[Task inputs]

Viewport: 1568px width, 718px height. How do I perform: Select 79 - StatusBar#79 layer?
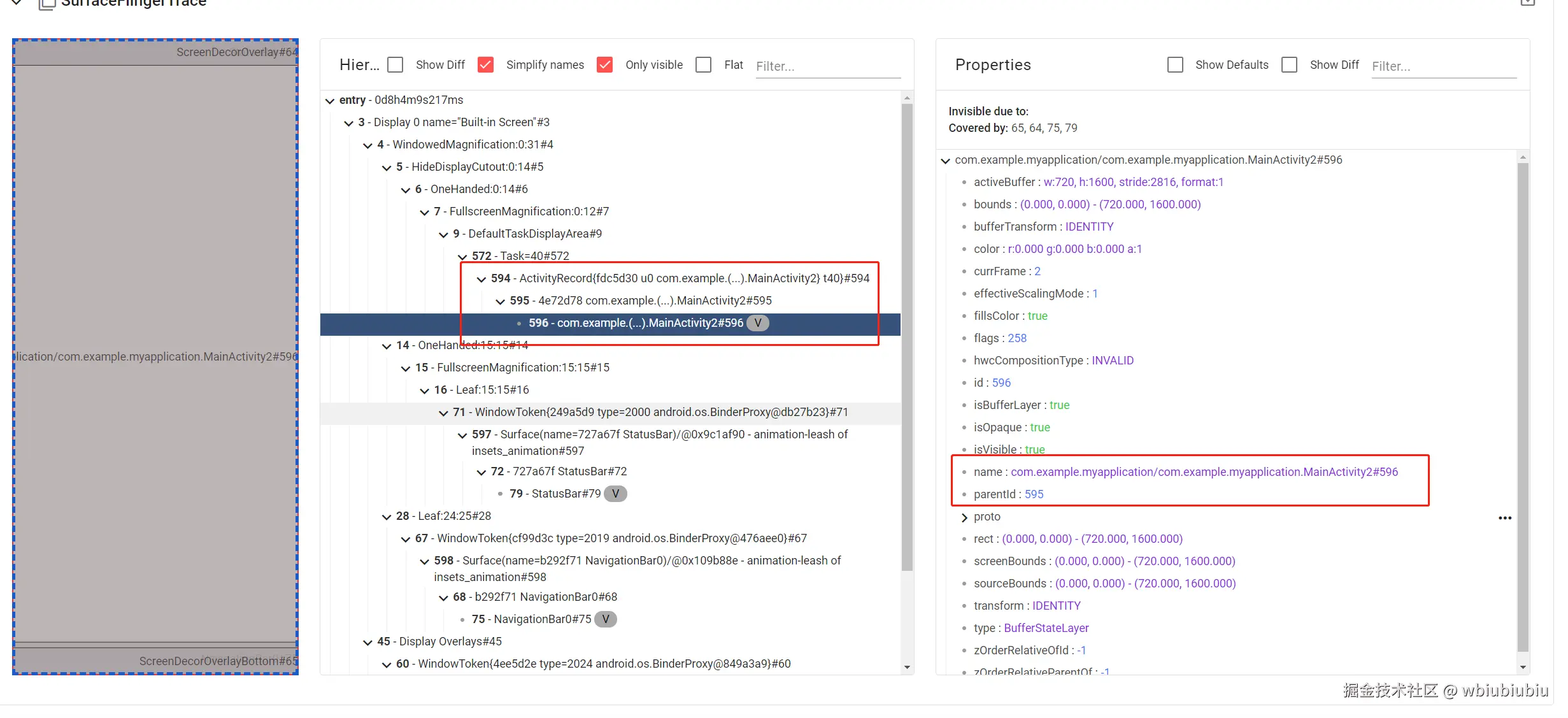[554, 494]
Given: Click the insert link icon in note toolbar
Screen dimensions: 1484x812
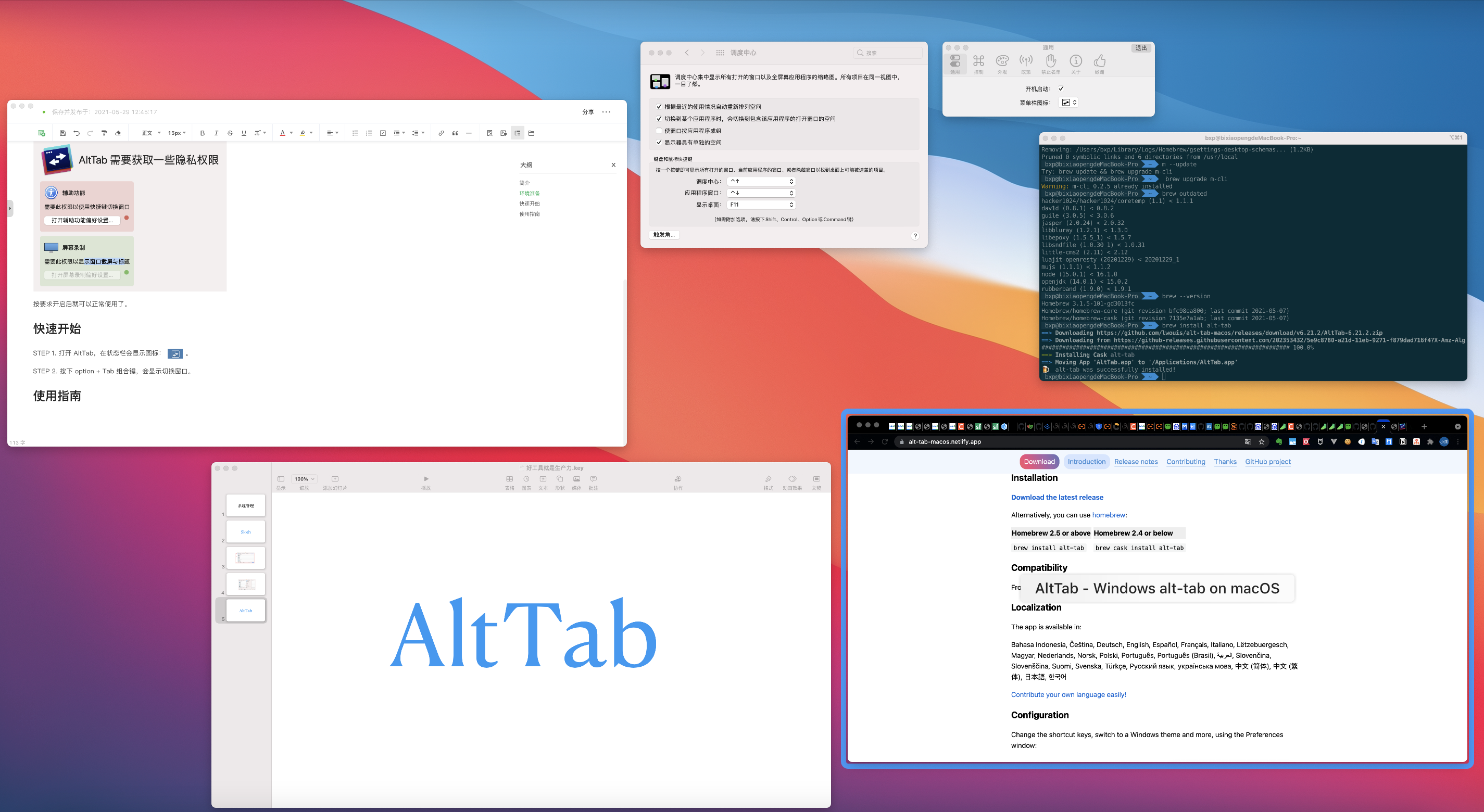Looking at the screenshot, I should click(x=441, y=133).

[/Task inputs]

[Task directions]:
The data is to be returned exactly as it stands, pictures aside.

[Solution]:
Viewport: 1568px width, 718px height. How do I perform: Select 79 - StatusBar#79 layer?
[554, 494]
Given: Click the insert link icon in note toolbar
Screen dimensions: 1484x812
Looking at the screenshot, I should click(x=441, y=133).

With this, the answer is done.